RECORDS Block Start

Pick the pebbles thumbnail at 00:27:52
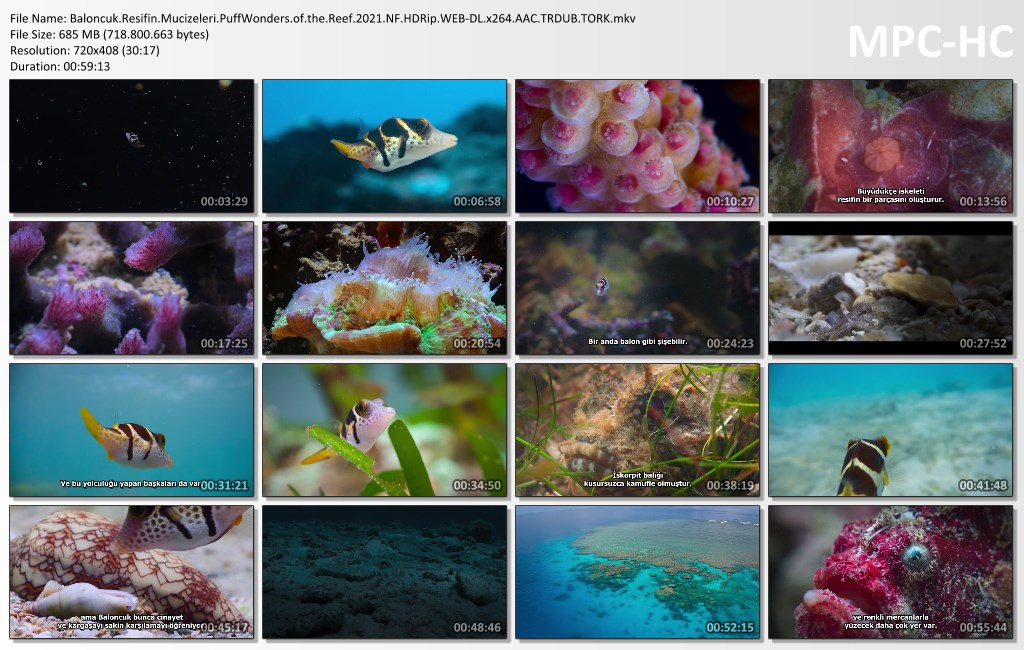Image resolution: width=1024 pixels, height=650 pixels. coord(890,288)
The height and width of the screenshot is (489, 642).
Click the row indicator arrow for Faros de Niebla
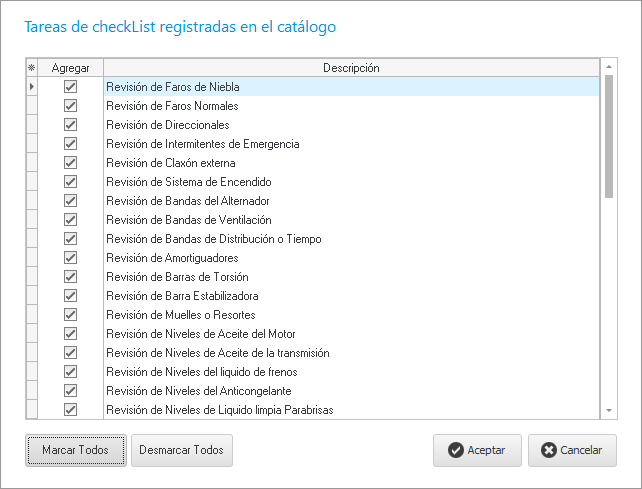tap(31, 87)
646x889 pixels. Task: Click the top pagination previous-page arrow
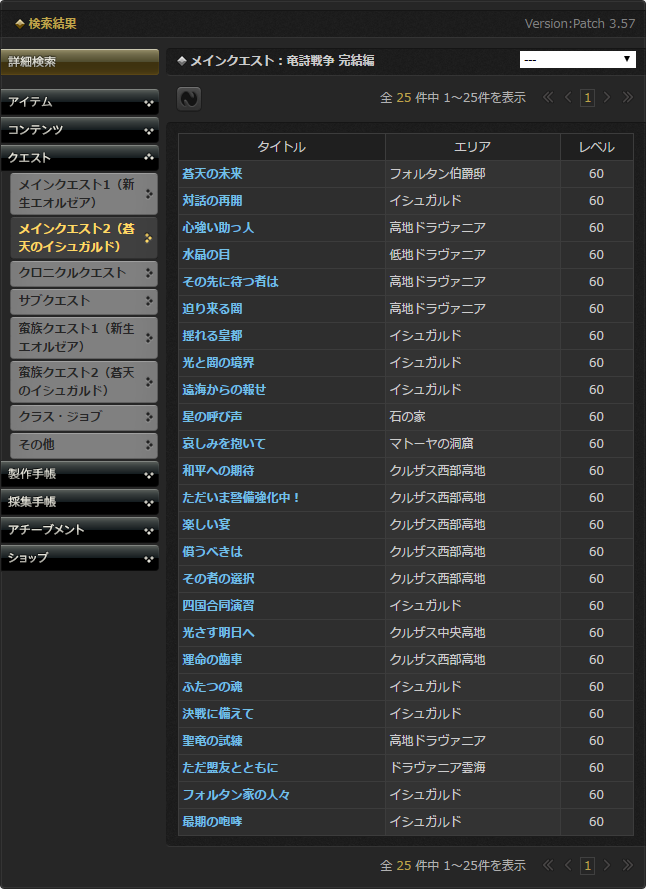coord(568,97)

RECORDS Block End

● **WORK INSTRUCTION**:
Copy exactly, and copy nothing else: the lines from the one containing "Click the row" through the end of the data, both ends included, with pictures left out.

● **RESPONSE TO THE EXERCISE**:
Click the row indicator arrow for Faros de Niebla
tap(31, 87)
646x889 pixels. Task: Click the top pagination previous-page arrow
coord(568,97)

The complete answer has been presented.